[start of Source extract]
The Secret Lives of Books

Author: James Silas Rogers

1 Final Illustration by Oivind Hovland

Books are inanimate objects. But sometimes it feels like they’re not.

A few stories. My father worked in public relations for First National Bank, the oldest and largest bank in St. Paul, Minnesota. The bank was always doing civic-minded things. For example, in the 1950s, Dad helped to write a children’s book, Jeff and Janet Visit St. Paul, given out free to the city’s school libraries. Sixty years later, my son, a great enthusiast for the history of his hometown, bought a copy at a garage sale, unaware his grandfather was the unnamed author.

Just a story to tell, a coincidence.

Another story involving my father’s work: In the early 1960s, the bank underwrote a film titled St. Paul: Fur Trade to Space Age. The filmmaker hired for the project was a man named Martin Bovey. He and my father worked together for a long time and became good friends.
[end of Source extract]
[start of Record list]
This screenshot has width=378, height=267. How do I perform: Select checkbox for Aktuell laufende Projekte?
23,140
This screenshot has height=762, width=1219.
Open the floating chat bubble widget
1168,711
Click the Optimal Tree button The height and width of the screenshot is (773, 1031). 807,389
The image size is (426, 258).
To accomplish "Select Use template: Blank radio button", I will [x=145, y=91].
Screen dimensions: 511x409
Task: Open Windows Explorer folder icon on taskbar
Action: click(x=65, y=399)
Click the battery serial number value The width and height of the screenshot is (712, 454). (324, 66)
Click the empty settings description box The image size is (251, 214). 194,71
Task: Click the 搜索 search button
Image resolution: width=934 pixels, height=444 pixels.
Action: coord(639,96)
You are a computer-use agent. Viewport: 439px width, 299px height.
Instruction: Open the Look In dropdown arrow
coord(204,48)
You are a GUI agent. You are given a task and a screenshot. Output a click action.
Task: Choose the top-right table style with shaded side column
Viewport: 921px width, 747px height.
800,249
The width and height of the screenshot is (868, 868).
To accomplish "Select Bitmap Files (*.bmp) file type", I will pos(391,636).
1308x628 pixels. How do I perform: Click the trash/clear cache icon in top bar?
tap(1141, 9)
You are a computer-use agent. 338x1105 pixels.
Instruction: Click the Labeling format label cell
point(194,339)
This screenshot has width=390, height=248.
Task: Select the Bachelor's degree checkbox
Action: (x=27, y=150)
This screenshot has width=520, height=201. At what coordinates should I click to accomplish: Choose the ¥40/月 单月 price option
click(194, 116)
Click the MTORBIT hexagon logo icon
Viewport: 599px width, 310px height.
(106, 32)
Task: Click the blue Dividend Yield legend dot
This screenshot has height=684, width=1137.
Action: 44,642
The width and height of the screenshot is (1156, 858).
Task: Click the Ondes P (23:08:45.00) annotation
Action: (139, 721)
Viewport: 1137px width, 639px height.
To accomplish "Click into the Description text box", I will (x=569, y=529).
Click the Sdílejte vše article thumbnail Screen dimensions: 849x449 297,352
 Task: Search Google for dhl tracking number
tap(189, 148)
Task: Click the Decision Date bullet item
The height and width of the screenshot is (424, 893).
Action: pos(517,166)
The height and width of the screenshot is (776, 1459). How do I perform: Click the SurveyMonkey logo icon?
[end of Record list]
→ Task
In the essay on the secret lives of books, which filmmaker was hired for the film St. Paul: Fur Trade to Space Age?

→ Final answer
Martin Bovey